The reporter interviewing them leaned in closer. "Mr. Blackwood, this must have been such a difficult time for your family."
Alexander's jaw tightened almost imperceptibly. "It was. When everything was falling apart, I learned who I could really count on. Sometimes crisis reveals people's true character."
His words hit me like shards of glass. True character. He thought my absence from this celebration, my inability to match Vanessa's grand gestures, revealed some fundamental flaw in who I was. He had no idea that my "true character" had cost me a kidney and would soon cost me my life.
Vanessa squeezed his hand, her diamond bracelet catching the light. "I just want Alexander to know he's not alone. That someone believes in him, in what he's built. Some people give up when things get tough, but I'll always fight for what matters."
The camera panned across the crowd, capturing faces I recognized – board members, investors, society wives who had once smiled at me with polite interest. Now they nodded approvingly at Vanessa's words, their expressions making it clear they'd already chosen sides.
I turned off the phone and let it fall onto the hospital blanket. The silence of my room felt suffocating after the noise and celebration I'd just witnessed. Outside my window, the city sparkled with life, but in here, surrounded by beeping machines and the smell of antiseptic, I felt like I was already dead.

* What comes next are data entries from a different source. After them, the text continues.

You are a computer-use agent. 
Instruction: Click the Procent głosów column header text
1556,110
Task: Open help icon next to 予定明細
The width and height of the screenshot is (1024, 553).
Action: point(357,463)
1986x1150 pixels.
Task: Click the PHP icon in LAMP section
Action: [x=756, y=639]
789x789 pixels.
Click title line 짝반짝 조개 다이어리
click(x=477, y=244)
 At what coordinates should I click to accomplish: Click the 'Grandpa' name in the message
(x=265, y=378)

My fingers found the pen on my bedside table, and I pulled out a piece of hospital stationary. My handwriting looked shaky, foreign, but I pressed on.
*Alexander,*
*By the time you read this, you'll know the truth about everything. About the kidney I sold to give you those first crucial months. About the deal I made with Edmund Sinclair to secure the fifty million that really saved your company. About the heart surgery I'm scheduled for tomorrow – not to save my life, but to end it, so that a dying man can live a few more years.*
*I know you'll never believe me. Vanessa has been too thorough in her deception, too careful in covering my tracks. But I need you to know that every choice I made, every sacrifice, was because I loved you more than my own life.*
*Don't blame yourself. You couldn't have known what I was hiding from you. I wanted to tell you so many times, but I was afraid you'd try to stop me. Afraid you'd choose our marriage over your family's legacy.*
*I was right to be afraid, wasn't I?*
*Take care of yourself, Alexander. Be happy with Vanessa. Build the life you deserve with someone who can stand beside you in the light, instead of hiding in the shadows like I did.*
*All my love,*
*Catherine*
I folded the letter carefully, my hands steadier now that the words were finally out of my head and onto paper. The old nurse, Margaret, knocked softly before entering with my evening medications.
"How are we feeling tonight, dear?" Her voice was warm, grandmotherly, the kind of comfort I'd been craving for months.
"Margaret," I said, holding out the letter. "Could you do something for me? After... after tomorrow's surgery. Could you make sure this gets to my husband?"
She took the letter with gentle hands, her eyes studying my face with the wisdom of someone who'd seen too many final goodbyes. "Of course, sweetheart. But you're going to be fine. The doctors are very optimistic about tomorrow."
I smiled, not having the heart to tell her that tomorrow's surgery wasn't meant to save me. "Thank you. For everything."
As Margaret left with my letter tucked safely in her pocket, I closed my eyes and tried to imagine what Alexander would think when he read my words. Would he finally understand? Or would Vanessa find a way to twist even my death into another lie?
Somewhere across the city, in a penthouse office I'd visited only once, a phone was ringing. Edmund Sinclair's voice, weaker now but still commanding, gave orders to someone named Ethan.
"Not yet," he wheezed into the receiver. "She's not ready to die. Not until I'm certain she's the one. Do whatever it takes to keep her alive. I don't care what it costs."
But I knew nothing of that conversation. I only knew that tomorrow, one way or another, my suffering would finally end.